Jora watched them with her arms crossed and a brow arched high, though the effort to keep a straight face was already beginning to crack. That innocent look Sage wore was criminal, and Lyra's wide-eyed, grinning agreement only sealed the farce.
“Oh, no, of course not,” Jora drawled, dry as the sun-baked cliffs. “Clearly I imagined the trail of crumbs leading directly to you both. My mistake.” She let out a mock sigh and turned to the counter, swiping up a bit of leftover bread and popping it into her mouth with exaggerated indignation. “You’re both lucky I don’t throw you in the brig.”
But she couldn’t keep it going—not really. Not when they both looked at her like that. Like home.
At his pirate comment, she rolled her eyes and laughed. “Please. I’d have stabbed his wig right off before he got through one dinner toast,” she said, grinning over her shoulder. “Besides… I don’t think anyone but you could’ve talked me into a life like this. Chaos and sugar crimes included.”
The teasing about the jungle earned him a half-hearted slap on the arm as she rejoined him. “A quarter my ass,” she scoffed, laughing. “I still find leaves under the rugs.”
But then she was in his arms, and all of it—the crumbs, the jokes, the memories—blurred into something softer, something real. She rested against him fully, head tilted up to meet his gaze as he took her hand and kissed it, and something in her chest tightened the way it always did when he looked at her like that. Like she was everything.
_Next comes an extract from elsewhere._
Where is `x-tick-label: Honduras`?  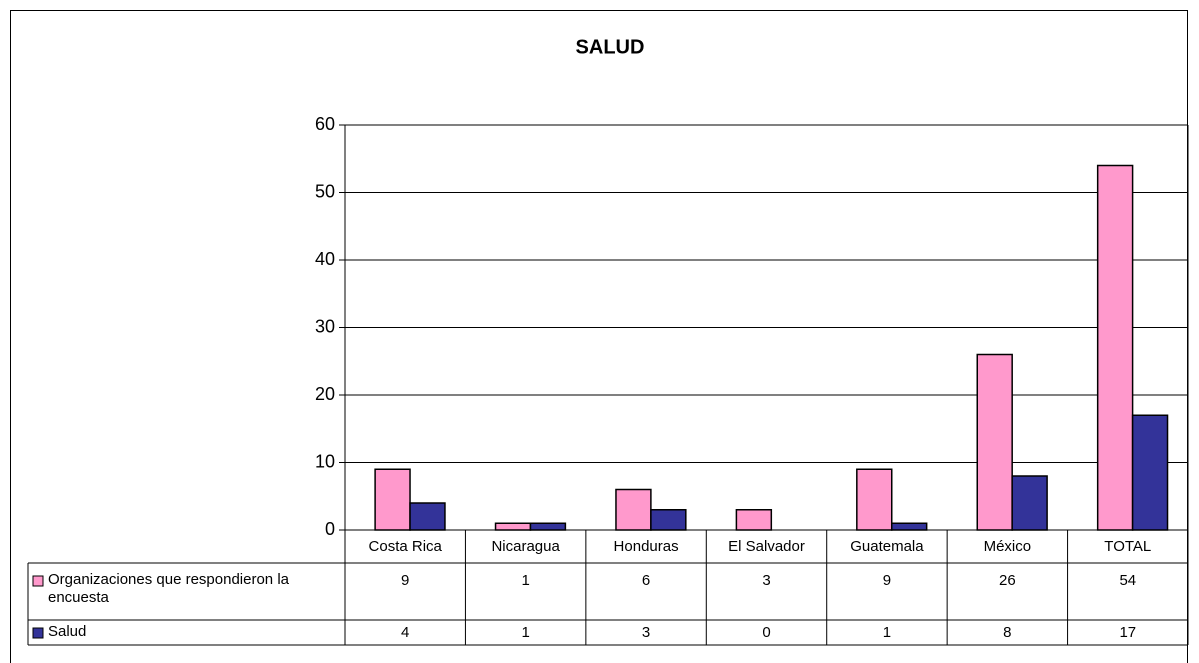
x-tick-label: Honduras is located at coordinates (646, 546).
And she knew—knew exactly what he meant even when he said nothing.
Their kiss was warm, familiar, grounding. When their foreheads touched, she let her eyes fall shut for just a second, breathing in the quiet between them.
“You’re lucky?” she murmured, a smirk creeping onto her lips again as she opened her eyes. “I’m the one who got stuck with the softest damn pirate in the ocean. What a scam.”
But her tone was fond, teasing only on the surface.
She brushed a hand along his jaw, gentle. “I love you, Sage. You and your stolen bread and jungle feet and bad dreams. All of it. All of you.” Her voice dipped quieter. “You don’t have to try so hard, you know. You’re already everything we need.”